* [TO-DO LIST]:
a) Please repeat part of the camera-projection excerpt word for word, starting at the words "1 Intrinsic Matrix" and ending after the words "and y axes.".
b) Write what comes next in the camera-projection excerpt, picking up after its final sentence.

To make accurate measuremnets, understanding how a 3D point, X in the real world gets projected onto a 2D point, x in the image is essential.

This relationship is described by two key matrices:

1 Intrinsic Matrix (Camera Matrix) K 2 Extrinsic Matrix (Pose: Rotation + Translation), [R|t]

x = K [R|t] X

Intrinsic Matrix

The intrinsic matrix encodes the internal parameters of the camera — the characteristics that describe how it forms an image from incoming light. It tells us how 3D points in camera coordinates are projected onto the 2D image plane (pixels).

K = \ \begin{array}{} fx & 0 & cx\\ 0 & fy & cy\\ 0 & 0 & 1 \end{array}
Symbol Meaning
fx, fy Focal lengths (in pixels) along x and y axes.
cx, cy Coordinates of the optical center (principal point).

Note, that the focal lengths here refer to the pixel scaled focal length.

* [RECORDED INFORMATION]:
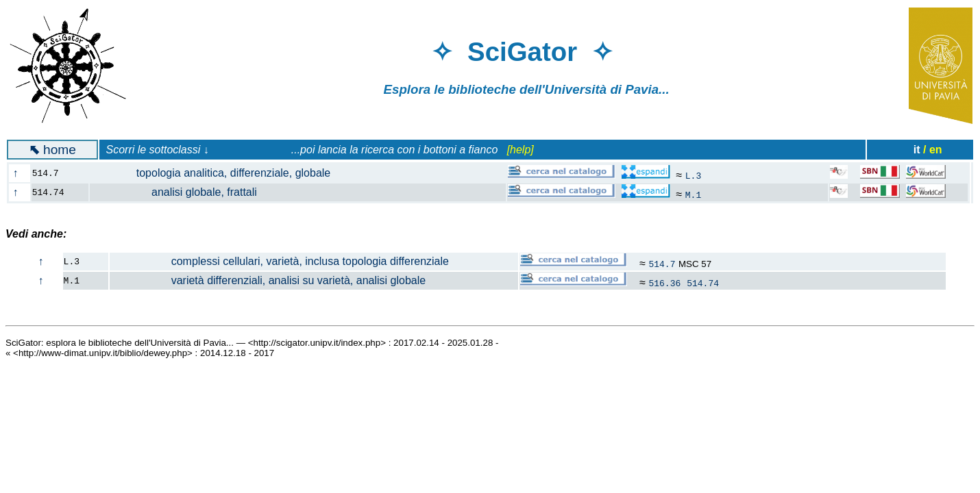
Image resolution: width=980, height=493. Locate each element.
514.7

* [RESPONSES PER TASK]:
a)
1 Intrinsic Matrix (Camera Matrix) K 2 Extrinsic Matrix (Pose: Rotation + Translation), [R|t]

x = K [R|t] X

Intrinsic Matrix

The intrinsic matrix encodes the internal parameters of the camera — the characteristics that describe how it forms an image from incoming light. It tells us how 3D points in camera coordinates are projected onto the 2D image plane (pixels).

K = \ \begin{array}{} fx & 0 & cx\\ 0 & fy & cy\\ 0 & 0 & 1 \end{array}
Symbol Meaning
fx, fy Focal lengths (in pixels) along x and y axes.

b)
Camera Calibration with Open CV

These parameters can be calculated during a calibration process which uses a checkerboard pattern.

Note that changing zoom and autofocus setings can change the intirnsic matrix.

Extrinsic Matrix

The extrinsic matrix describes the camera’s position and orientation relative to the world (or object) coordinate system. It converts coordinates from world space → camera space.

R|t = \ \begin{matrix}{} r_{11} & r_{12} & r_{13} & t_x\\ r_{21} & r_{22} & r_{23} & t_y\\ r_{31} & r_{32} & r_{33} & t_z \end{matrix}
Symbol Meaning
( R ) 3×3 rotation matrix (orientation of the camera).
( t ) 3×1 translation vector (position of the camera).

On a drone, these parameters can be calculated using GPS, IMU and altimeters readings. More more precise measurements, a technique called Structure from Motion may be used to calcualte parameters from existing images.